**Directive:** Format the lines of the data from the one containing "Given: Click the Епіцентр shopping bag icon" through the one containing "Looking at the screenshot, I should tap(35, 287)." as a numbered list, including both of those lines and skipping blank lines. Leave the pictures out of your answer.

**Text and element pointing records:**
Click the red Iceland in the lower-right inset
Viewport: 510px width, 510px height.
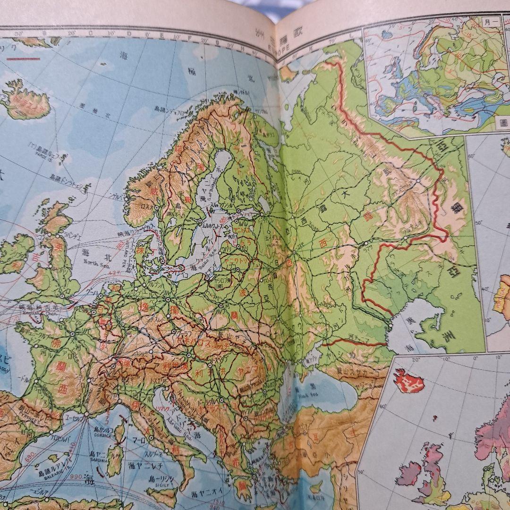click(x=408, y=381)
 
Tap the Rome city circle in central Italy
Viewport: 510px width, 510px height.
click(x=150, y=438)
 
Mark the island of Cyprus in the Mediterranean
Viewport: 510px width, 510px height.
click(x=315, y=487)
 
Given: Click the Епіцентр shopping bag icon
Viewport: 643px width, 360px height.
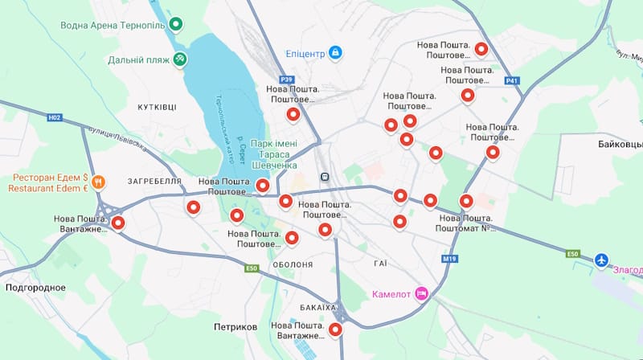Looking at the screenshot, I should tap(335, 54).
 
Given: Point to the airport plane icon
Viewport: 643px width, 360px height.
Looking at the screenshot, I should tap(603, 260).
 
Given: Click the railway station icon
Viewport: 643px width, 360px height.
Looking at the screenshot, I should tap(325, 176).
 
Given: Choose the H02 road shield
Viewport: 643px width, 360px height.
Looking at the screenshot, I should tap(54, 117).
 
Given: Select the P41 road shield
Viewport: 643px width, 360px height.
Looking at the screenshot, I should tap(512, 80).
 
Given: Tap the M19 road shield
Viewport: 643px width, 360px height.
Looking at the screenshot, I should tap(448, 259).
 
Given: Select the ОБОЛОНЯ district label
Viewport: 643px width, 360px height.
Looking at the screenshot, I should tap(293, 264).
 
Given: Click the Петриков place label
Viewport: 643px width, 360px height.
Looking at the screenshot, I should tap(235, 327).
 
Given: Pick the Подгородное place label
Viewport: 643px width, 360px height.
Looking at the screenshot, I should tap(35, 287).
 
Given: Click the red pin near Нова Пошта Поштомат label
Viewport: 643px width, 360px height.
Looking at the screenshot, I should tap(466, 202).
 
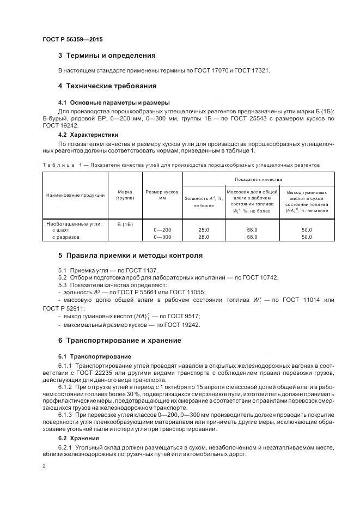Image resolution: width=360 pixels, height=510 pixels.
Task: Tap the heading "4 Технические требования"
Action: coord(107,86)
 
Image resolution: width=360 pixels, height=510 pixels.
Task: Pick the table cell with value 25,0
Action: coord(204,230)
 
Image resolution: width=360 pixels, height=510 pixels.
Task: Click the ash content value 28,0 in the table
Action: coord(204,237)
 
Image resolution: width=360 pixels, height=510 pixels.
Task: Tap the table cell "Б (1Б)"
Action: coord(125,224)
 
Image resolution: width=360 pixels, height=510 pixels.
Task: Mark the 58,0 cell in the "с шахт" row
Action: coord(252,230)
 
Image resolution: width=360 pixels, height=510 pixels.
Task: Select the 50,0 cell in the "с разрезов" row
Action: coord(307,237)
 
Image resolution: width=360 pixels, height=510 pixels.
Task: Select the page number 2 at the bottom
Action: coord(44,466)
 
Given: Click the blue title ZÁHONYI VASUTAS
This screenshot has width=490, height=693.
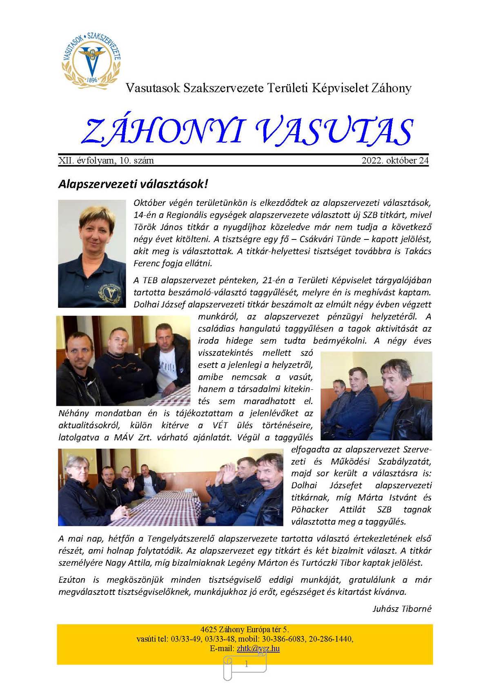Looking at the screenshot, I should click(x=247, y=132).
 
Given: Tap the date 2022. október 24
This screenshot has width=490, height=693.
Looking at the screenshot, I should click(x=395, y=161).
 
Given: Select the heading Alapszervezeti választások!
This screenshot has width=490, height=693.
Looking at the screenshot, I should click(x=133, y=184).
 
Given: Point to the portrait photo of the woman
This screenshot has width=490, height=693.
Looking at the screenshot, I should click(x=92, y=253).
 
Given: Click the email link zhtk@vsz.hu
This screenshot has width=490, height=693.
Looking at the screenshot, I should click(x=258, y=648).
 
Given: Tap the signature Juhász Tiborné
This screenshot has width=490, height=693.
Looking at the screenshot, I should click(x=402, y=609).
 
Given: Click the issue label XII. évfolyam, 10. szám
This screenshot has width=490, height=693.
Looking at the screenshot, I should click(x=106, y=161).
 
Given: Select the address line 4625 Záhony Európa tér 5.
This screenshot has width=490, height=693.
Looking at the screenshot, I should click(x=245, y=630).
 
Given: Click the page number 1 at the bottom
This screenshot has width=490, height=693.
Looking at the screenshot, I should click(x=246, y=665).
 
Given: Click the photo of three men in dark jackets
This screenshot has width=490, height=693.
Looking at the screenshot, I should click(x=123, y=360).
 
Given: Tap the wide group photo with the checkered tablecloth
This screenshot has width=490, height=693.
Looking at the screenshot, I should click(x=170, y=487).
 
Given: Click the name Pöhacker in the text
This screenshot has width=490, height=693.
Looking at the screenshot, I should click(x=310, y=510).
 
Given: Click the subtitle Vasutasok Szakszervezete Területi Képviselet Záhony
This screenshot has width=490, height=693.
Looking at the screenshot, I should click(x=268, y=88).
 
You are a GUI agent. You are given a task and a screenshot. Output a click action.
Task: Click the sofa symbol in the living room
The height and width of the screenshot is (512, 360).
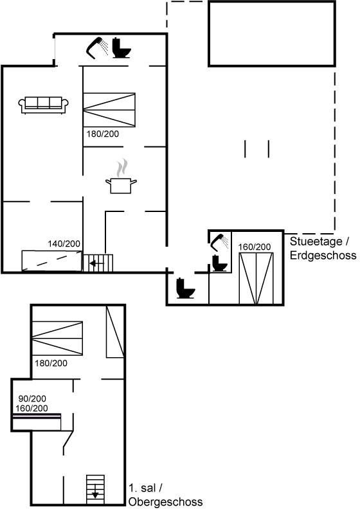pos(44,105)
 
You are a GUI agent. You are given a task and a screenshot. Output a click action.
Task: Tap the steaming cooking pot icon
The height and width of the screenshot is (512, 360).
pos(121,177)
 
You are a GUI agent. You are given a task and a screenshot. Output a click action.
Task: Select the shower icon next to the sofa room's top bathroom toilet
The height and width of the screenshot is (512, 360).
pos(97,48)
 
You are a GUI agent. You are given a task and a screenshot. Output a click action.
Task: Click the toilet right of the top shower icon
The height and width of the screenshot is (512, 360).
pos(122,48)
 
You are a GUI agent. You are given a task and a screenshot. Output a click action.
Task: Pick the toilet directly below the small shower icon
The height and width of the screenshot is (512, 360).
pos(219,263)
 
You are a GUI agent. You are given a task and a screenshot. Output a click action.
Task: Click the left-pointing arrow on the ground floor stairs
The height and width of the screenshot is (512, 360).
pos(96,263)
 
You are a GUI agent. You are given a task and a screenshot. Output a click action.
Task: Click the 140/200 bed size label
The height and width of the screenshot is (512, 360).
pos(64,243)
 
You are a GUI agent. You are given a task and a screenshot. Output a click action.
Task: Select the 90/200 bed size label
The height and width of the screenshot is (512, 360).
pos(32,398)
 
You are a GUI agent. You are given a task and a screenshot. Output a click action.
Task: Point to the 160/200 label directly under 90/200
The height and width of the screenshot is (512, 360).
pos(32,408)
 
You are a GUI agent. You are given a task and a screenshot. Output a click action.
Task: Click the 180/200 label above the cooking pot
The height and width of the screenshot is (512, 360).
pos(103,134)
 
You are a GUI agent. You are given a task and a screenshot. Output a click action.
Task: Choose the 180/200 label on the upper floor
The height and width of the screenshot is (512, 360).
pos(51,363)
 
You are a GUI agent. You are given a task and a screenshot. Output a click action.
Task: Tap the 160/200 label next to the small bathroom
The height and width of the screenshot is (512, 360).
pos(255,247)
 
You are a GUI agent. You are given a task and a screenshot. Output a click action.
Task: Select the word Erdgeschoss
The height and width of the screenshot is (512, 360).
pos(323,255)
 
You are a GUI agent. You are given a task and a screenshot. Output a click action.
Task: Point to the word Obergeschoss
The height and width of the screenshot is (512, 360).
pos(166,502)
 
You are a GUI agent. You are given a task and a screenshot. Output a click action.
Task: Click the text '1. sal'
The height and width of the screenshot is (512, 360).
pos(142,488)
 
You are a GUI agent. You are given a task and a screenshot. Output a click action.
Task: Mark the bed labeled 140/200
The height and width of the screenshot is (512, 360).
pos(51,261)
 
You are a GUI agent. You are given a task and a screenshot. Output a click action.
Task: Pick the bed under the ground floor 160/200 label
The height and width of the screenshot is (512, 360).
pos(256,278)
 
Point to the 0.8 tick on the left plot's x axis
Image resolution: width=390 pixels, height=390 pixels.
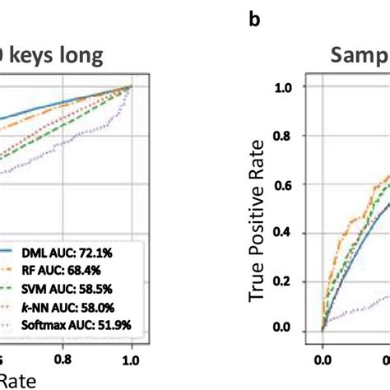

**Correct response:**
1. Given: Click the Епіцентр shopping bag icon
2. Viewport: 643px width, 360px height.
3. Looking at the screenshot, I should tap(335, 54).
4. Given: Point to the airport plane icon
5. Viewport: 643px width, 360px height.
6. Looking at the screenshot, I should tap(603, 260).
7. Given: Click the railway station icon
8. Viewport: 643px width, 360px height.
9. Looking at the screenshot, I should tap(325, 176).
10. Given: Choose the H02 road shield
11. Viewport: 643px width, 360px height.
12. Looking at the screenshot, I should tap(54, 117).
13. Given: Select the P41 road shield
14. Viewport: 643px width, 360px height.
15. Looking at the screenshot, I should tap(512, 80).
16. Given: Tap the M19 road shield
17. Viewport: 643px width, 360px height.
18. Looking at the screenshot, I should tap(448, 259).
19. Given: Select the ОБОЛОНЯ district label
20. Viewport: 643px width, 360px height.
21. Looking at the screenshot, I should tap(293, 264).
22. Given: Click the Петриков place label
23. Viewport: 643px width, 360px height.
24. Looking at the screenshot, I should tap(235, 327).
25. Given: Pick the Подгородное place label
26. Viewport: 643px width, 360px height.
27. Looking at the screenshot, I should tap(35, 287).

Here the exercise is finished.